EXERCISE - Show the lines below where "Widgets" occurs.

DATA UNDER STUDY -
────────────────────

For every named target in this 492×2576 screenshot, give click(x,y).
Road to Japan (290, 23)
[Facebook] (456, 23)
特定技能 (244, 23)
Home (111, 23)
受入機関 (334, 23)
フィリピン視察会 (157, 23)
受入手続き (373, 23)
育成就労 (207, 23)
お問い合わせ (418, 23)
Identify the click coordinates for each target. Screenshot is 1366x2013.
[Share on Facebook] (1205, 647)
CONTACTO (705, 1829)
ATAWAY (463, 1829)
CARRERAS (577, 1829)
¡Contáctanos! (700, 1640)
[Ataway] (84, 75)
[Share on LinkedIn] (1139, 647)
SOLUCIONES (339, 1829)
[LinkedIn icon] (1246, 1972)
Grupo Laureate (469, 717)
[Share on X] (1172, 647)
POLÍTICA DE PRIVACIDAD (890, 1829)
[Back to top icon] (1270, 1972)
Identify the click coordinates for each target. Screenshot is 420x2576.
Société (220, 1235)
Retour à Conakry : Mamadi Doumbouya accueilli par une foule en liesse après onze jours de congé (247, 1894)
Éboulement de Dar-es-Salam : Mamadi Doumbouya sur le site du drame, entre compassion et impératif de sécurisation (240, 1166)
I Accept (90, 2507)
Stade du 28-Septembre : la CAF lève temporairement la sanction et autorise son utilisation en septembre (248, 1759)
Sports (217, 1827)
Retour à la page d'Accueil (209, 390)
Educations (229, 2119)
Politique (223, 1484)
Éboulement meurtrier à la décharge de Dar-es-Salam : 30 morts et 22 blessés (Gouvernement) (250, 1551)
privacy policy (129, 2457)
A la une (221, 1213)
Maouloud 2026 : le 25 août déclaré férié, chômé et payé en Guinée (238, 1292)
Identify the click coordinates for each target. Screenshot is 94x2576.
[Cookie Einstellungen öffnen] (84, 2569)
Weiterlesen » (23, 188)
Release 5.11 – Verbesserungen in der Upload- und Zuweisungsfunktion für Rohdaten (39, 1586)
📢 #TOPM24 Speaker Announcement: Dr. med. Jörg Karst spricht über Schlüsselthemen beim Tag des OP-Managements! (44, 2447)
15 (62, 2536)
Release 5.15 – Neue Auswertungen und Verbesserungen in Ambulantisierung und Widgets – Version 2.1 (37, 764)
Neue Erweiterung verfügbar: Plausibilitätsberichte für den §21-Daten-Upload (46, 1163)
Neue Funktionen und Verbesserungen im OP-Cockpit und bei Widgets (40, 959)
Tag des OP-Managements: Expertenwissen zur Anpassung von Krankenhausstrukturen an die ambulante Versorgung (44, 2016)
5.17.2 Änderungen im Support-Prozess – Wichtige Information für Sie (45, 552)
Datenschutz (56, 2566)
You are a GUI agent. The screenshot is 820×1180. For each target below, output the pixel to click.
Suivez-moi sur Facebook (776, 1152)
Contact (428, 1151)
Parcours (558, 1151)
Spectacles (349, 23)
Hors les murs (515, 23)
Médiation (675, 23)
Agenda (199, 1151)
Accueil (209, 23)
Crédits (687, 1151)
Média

────────────────────

RESULT -
Release 5.15 – Neue Auswertungen und Verbesserungen in Ambulantisierung und Widgets – Version 2.1 (37, 764)
Neue Funktionen und Verbesserungen im OP-Cockpit und bei Widgets (40, 959)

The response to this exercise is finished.